What to work on:
Write out all the data verbatim. Skip images.

━━━ Input for this task

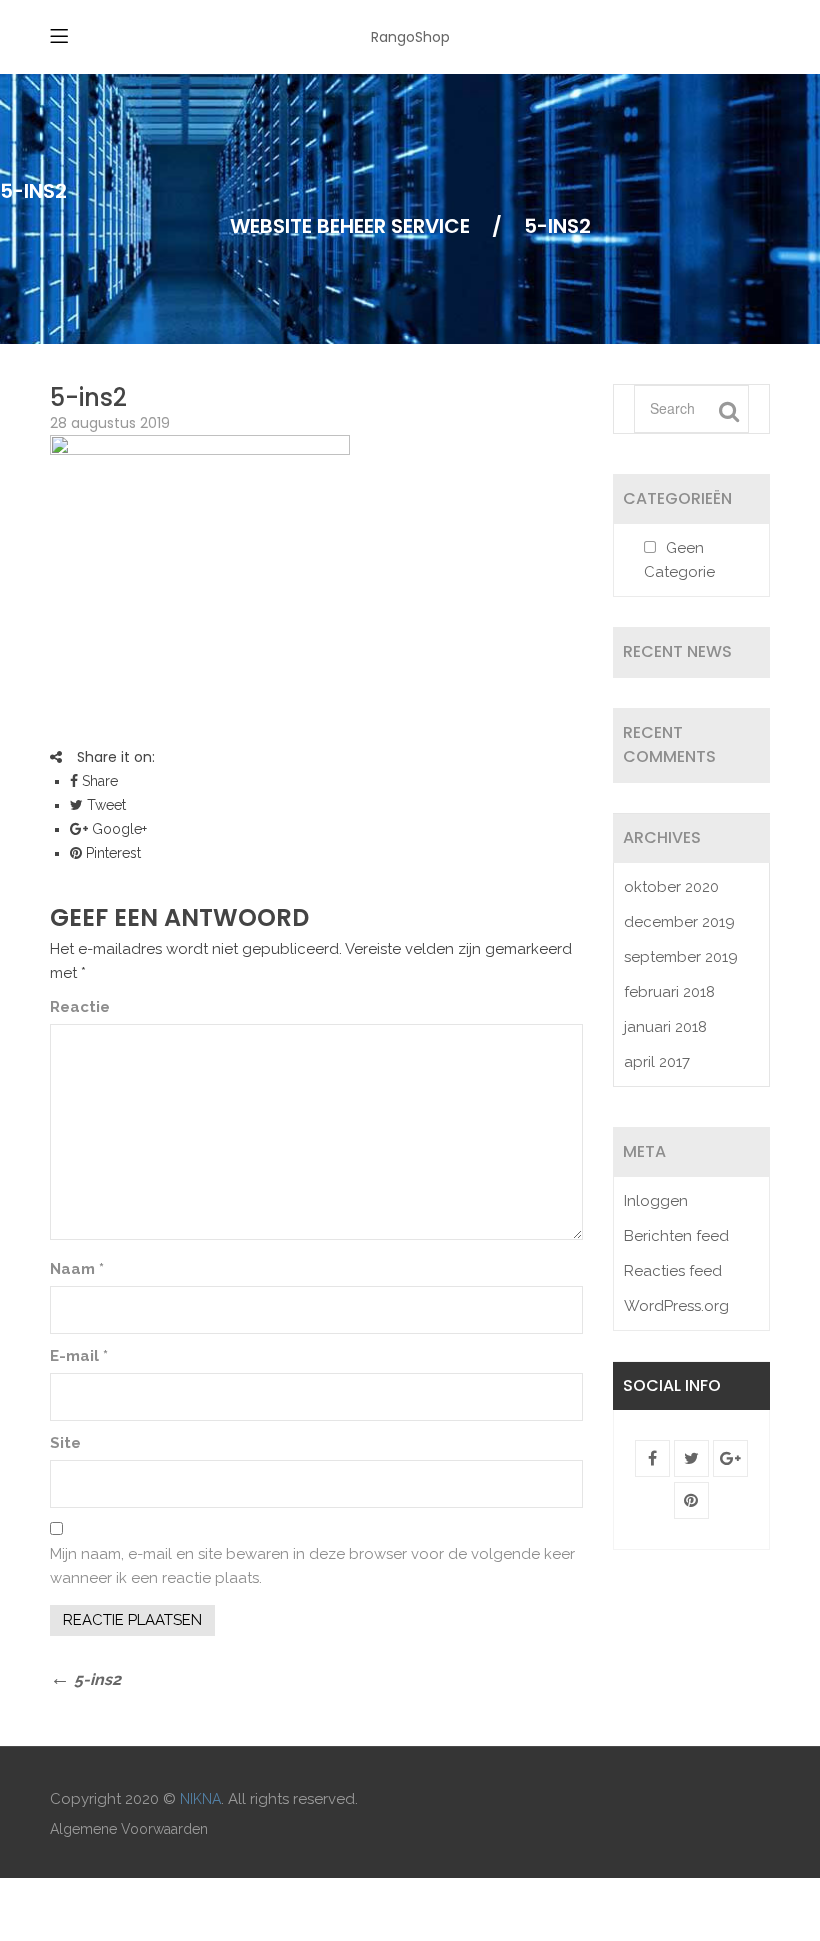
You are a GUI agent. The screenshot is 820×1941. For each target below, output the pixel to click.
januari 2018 (665, 1027)
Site (65, 1443)
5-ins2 (88, 397)
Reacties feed (673, 1271)
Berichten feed (676, 1236)
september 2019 (681, 957)
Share (98, 781)
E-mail (79, 1356)
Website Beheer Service (350, 226)
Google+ (117, 829)
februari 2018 (669, 992)
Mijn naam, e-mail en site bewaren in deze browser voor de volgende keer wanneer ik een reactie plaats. (312, 1566)
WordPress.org (676, 1306)
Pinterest (111, 853)
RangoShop (410, 37)
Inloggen (656, 1201)
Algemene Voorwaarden (129, 1829)
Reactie (80, 1007)
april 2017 (657, 1062)
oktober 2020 (671, 887)
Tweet (104, 805)
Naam (77, 1269)
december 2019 (679, 922)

━━━━━━

Task response:
You are a GUI agent. The screenshot is 820×1941. For each target below, output the pixel to click.
januari 2018 (665, 1027)
Site (65, 1443)
5-ins2 (88, 397)
Reacties feed (673, 1271)
Berichten feed (676, 1236)
september 2019 (681, 957)
Share (98, 781)
E-mail (79, 1356)
Website Beheer Service (350, 226)
Google+ (117, 829)
februari 2018 (669, 992)
Mijn naam, e-mail en site bewaren in deze browser voor de volgende keer wanneer ik een reactie plaats. (312, 1566)
WordPress.org (676, 1306)
Pinterest (111, 853)
RangoShop (410, 37)
Inloggen (656, 1201)
Algemene Voorwaarden (129, 1829)
Reactie (80, 1007)
april 2017 (657, 1062)
oktober 2020 (671, 887)
Tweet (104, 805)
Naam (77, 1269)
december 2019 (679, 922)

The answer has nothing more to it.